Filha de cantores de vaudeville, Eileen Farrell sempre gostou mais das salas de concertos e da rádio do que dos palcos da ópera. Mas foi uma excelente intérprete lírica, e o seu registo de soprano era tão perfeito quanto o timbre da sua voz foi inconfundível para os rádio ouvintes e os amantes da música ligeira.
Mesmo tendo feito apenas cinco temporadas no Metropolitan Opera de Nova Iorque, Eileen era considerada uma das sopranos dramáticas mais importantes da sua época. Além de cantar ópera, Eileen Farrell também explorou o jazz e a música pop.
O recital de canto que deu em Nova Iorque, em Outubro de 1950, valeu-lhe entusiástica aclamação e imediato reconhecimento geral. Pouco depois foi contratada para cantar a Nona Sinfonia de Beethoven com a Orquestra da NBC por, nada mais nada menos que o “mestre” Arturo Toscanini. E ainda na década de 1950 havia de reunir um auditório de 13.000 pessoas para a ouvirem cantar árias de “Ernani”, de Giuseppe Verdi, em Nova Iorque.

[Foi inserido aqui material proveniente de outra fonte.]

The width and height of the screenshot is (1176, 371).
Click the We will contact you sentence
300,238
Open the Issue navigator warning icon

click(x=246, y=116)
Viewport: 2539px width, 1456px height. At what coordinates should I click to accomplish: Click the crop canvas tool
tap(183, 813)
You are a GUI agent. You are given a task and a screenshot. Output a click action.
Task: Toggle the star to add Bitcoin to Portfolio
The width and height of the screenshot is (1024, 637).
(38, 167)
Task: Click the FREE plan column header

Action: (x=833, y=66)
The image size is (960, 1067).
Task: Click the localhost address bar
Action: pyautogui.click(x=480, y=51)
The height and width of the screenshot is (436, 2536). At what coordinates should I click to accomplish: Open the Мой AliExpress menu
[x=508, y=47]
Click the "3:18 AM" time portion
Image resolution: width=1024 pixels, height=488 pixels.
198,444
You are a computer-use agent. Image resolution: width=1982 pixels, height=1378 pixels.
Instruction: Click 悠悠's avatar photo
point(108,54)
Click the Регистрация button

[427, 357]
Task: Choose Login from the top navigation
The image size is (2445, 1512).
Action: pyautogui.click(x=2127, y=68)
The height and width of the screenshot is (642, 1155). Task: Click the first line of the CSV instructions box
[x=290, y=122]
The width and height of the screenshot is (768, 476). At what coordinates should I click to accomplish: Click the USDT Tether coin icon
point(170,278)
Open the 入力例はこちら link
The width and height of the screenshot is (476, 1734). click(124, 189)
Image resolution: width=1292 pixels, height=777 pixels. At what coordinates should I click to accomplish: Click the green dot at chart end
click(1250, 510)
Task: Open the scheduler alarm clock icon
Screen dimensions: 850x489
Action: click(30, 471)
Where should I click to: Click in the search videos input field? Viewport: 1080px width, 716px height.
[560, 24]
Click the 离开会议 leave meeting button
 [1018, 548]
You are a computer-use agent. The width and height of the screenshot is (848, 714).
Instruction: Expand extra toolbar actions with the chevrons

O seu primeiro trabalho em ópera foi em 1956, na ópera de São Francisco. Poucos anos depois, foi levada a Nova Iorque por Rudolf Bing, gerente da Metropolitan Opera, que não costumava contratar novos cantores que não fossem já consagrados noutros teatros.
Em 1962, Eileen Farrell inaugurou a temporada do Metropolitan Opera como Madalena em Andrea Chenier, de Giordano. Farrell passou a ser conhecida pelas suas actuações em óperas do repertório italiano, como Alceste, Medea, La Gioconda, ou em papéis wagnerianos como Isolda e Brunhilde. Eileen Farrell também actuou como cantora pop, estreando em 1959, enquanto nos círculos eruditos cantava o Requiem de Verdi, no festival de Spoleto. Nos palcos da música popular, Farrell chegou a substituir Louis Armstrong, cantando as suas baladas e blues com a banda Satchmo.
A par de uma carreira de êxito na ópera, em que desempenhou dezenas de papéis, foi solista preferida de Bernstein na Filarmónica de Nova Iorque.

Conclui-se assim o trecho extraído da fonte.